Data extracted from a collection:

:::

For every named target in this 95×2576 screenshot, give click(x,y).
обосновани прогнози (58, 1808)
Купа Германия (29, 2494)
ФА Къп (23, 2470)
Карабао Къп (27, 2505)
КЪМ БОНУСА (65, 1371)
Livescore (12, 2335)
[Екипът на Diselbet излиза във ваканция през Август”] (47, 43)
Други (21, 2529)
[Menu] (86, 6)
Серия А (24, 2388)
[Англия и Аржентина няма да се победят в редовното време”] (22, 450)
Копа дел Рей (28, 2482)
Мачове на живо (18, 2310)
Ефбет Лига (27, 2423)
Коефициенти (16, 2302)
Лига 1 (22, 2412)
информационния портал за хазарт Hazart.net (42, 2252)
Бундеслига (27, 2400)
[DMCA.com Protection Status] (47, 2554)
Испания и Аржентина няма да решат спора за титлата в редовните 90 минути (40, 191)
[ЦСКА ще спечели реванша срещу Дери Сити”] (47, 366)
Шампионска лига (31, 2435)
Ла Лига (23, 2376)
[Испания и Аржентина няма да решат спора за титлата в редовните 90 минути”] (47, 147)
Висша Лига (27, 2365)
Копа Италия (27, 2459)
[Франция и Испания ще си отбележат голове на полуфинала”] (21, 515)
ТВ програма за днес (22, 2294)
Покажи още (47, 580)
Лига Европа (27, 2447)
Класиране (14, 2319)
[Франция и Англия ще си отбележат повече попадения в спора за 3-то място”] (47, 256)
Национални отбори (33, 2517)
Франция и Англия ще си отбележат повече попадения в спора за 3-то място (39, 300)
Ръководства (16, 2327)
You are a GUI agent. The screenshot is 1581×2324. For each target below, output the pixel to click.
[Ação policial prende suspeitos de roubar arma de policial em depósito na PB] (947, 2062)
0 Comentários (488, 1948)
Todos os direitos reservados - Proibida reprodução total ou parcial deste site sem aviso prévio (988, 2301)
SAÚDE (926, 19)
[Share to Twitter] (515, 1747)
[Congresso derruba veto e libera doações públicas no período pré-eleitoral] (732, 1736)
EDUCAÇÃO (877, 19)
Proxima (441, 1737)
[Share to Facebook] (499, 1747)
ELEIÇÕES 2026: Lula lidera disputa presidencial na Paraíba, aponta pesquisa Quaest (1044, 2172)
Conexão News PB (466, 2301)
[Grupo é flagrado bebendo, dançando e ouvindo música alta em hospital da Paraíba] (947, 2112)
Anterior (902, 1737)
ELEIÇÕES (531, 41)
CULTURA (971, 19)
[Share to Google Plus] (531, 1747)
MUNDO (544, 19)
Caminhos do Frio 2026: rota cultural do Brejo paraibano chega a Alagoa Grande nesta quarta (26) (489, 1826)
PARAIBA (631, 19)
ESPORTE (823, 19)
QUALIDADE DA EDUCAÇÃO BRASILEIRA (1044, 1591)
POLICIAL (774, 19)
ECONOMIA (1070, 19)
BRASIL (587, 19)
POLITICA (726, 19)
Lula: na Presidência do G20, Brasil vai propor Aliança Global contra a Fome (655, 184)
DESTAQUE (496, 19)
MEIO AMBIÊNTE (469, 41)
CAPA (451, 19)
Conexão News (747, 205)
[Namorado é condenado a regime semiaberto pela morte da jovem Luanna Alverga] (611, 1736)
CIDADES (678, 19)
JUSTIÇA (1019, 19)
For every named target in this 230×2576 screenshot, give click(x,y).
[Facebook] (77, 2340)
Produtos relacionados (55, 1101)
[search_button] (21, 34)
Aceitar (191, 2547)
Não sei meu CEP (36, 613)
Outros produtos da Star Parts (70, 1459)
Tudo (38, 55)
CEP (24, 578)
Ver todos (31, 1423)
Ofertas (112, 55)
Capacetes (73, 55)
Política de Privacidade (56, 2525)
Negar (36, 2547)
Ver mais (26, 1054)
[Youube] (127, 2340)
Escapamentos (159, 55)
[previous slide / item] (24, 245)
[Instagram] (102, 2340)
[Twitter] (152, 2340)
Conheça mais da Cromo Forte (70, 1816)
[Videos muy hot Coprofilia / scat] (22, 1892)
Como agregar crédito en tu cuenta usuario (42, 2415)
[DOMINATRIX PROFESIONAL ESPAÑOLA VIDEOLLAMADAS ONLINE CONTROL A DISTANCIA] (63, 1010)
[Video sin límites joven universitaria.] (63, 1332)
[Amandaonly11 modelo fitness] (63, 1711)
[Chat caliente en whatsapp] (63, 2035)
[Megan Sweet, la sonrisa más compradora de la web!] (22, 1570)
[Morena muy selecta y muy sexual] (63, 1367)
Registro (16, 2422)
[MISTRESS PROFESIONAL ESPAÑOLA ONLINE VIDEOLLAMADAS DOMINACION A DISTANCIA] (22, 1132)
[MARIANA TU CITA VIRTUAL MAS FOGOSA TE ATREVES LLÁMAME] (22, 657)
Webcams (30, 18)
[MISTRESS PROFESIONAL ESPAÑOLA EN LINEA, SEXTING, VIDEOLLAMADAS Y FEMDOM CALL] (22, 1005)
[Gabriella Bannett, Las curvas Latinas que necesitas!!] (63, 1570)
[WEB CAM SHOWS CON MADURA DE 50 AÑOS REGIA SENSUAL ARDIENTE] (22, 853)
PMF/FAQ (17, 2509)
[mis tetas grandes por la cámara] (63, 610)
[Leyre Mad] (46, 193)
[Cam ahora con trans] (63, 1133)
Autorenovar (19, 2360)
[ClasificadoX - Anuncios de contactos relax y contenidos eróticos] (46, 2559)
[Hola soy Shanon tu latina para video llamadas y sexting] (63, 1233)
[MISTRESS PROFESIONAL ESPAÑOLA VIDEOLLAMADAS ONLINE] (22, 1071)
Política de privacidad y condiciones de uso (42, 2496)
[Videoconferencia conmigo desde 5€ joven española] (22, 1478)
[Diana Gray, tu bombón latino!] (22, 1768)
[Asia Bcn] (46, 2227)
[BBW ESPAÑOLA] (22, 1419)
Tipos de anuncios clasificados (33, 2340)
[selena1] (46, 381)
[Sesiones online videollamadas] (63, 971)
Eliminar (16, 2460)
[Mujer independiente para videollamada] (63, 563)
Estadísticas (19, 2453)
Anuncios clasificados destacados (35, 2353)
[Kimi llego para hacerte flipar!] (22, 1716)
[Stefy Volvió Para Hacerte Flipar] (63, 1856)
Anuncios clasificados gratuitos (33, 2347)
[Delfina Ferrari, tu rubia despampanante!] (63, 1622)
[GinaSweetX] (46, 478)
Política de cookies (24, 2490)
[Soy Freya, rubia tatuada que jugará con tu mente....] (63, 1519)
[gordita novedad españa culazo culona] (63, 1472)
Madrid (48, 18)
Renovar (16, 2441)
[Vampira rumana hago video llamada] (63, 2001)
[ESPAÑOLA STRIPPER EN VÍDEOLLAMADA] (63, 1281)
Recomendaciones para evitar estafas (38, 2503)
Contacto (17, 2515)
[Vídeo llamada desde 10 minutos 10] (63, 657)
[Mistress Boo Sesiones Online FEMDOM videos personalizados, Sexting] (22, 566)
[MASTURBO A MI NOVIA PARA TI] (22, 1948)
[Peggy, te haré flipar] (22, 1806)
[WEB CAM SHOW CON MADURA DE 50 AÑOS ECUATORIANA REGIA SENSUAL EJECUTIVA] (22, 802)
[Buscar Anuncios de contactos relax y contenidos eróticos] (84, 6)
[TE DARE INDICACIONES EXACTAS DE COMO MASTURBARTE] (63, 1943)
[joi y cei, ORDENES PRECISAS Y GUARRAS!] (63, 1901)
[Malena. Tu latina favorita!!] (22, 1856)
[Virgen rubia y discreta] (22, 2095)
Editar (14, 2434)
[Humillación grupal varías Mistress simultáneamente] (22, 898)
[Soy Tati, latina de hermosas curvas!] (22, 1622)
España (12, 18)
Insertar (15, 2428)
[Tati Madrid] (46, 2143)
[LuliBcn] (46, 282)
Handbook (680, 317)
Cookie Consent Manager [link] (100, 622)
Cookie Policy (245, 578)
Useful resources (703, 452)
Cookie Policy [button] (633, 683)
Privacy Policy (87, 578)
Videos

:::

* THE TASK *
Only one stretch of the entries above is wanted: the lines from the one containing "MUNDO (544, 19)" through the one containing "Tudo (38, 55)". Please reproduce it exactly.

* ANSWER TO THIS PROBLEM *
MUNDO (544, 19)
Caminhos do Frio 2026: rota cultural do Brejo paraibano chega a Alagoa Grande nesta quarta (26) (489, 1826)
PARAIBA (631, 19)
ESPORTE (823, 19)
QUALIDADE DA EDUCAÇÃO BRASILEIRA (1044, 1591)
POLICIAL (774, 19)
ECONOMIA (1070, 19)
BRASIL (587, 19)
POLITICA (726, 19)
Lula: na Presidência do G20, Brasil vai propor Aliança Global contra a Fome (655, 184)
DESTAQUE (496, 19)
MEIO AMBIÊNTE (469, 41)
CAPA (451, 19)
Conexão News (747, 205)
[Namorado é condenado a regime semiaberto pela morte da jovem Luanna Alverga] (611, 1736)
CIDADES (678, 19)
JUSTIÇA (1019, 19)
For every named target in this 230×2576 screenshot, give click(x,y).
[Facebook] (77, 2340)
Produtos relacionados (55, 1101)
[search_button] (21, 34)
Aceitar (191, 2547)
Não sei meu CEP (36, 613)
Outros produtos da Star Parts (70, 1459)
Tudo (38, 55)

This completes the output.